Pixel coordinate grounding data:

━━━━━━━━━━━━━━━━

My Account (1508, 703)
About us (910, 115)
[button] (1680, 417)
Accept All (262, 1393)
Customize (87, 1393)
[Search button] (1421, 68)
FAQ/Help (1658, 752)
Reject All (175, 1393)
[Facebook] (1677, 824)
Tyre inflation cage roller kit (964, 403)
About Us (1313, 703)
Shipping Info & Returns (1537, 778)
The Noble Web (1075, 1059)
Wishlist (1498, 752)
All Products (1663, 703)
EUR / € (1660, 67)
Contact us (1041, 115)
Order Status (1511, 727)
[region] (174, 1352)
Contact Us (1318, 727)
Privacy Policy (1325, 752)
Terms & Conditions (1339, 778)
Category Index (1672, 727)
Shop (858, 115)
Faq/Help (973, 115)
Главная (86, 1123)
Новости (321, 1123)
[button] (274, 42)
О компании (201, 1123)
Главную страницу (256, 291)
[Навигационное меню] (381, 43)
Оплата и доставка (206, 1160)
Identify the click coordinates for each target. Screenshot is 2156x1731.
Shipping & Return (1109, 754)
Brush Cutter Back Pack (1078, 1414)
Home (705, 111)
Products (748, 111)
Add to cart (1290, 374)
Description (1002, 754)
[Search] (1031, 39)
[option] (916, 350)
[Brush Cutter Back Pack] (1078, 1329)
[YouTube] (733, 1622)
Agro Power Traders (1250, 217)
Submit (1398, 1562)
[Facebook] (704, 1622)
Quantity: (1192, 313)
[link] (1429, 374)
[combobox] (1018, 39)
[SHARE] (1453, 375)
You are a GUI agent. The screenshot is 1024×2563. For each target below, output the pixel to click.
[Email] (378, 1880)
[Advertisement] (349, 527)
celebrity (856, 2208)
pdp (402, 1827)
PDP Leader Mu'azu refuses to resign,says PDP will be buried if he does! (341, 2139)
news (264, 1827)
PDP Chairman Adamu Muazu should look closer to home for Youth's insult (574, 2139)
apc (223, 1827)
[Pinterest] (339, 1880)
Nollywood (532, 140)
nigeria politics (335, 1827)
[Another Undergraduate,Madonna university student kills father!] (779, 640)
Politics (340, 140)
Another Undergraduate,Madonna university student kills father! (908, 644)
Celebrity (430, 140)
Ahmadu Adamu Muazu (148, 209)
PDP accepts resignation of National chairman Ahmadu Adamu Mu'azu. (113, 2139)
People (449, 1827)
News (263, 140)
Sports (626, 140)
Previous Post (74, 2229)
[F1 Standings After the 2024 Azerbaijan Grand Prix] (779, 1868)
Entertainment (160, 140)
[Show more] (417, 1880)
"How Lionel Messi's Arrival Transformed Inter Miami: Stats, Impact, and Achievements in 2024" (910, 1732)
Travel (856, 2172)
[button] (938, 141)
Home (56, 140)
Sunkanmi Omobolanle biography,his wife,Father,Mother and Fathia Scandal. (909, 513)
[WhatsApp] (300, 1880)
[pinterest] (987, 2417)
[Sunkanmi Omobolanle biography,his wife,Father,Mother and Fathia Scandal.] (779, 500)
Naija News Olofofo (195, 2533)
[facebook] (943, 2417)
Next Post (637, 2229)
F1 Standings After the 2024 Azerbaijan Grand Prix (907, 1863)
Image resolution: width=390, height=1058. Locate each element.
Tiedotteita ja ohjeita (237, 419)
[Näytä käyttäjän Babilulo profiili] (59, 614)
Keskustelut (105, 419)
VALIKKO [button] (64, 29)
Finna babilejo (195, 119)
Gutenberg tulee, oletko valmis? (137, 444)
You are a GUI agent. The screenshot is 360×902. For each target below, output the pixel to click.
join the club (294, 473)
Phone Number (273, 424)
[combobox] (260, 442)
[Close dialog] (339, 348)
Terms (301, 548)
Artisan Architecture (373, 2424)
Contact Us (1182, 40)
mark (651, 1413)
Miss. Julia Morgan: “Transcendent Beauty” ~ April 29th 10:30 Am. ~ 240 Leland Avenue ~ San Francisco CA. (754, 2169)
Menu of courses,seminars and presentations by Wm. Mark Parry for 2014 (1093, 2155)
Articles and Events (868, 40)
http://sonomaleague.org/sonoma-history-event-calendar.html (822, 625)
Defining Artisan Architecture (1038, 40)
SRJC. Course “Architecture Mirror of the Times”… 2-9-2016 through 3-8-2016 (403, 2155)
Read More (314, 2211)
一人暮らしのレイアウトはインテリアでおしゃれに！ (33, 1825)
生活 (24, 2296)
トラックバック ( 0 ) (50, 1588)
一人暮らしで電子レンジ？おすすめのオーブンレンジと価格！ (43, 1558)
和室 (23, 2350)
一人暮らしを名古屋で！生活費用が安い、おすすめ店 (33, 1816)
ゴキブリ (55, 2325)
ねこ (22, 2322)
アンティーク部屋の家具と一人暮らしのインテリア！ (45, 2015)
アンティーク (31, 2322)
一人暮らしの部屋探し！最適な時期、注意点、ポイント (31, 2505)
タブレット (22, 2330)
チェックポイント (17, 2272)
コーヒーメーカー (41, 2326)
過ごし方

━━━━━━━━━━━━━━━━

→ What is being asked
Scan the records above for the word "Cutter" and return every line where it occurs.

→ Response to this task
Brush Cutter Back Pack (1078, 1414)
[Brush Cutter Back Pack] (1078, 1329)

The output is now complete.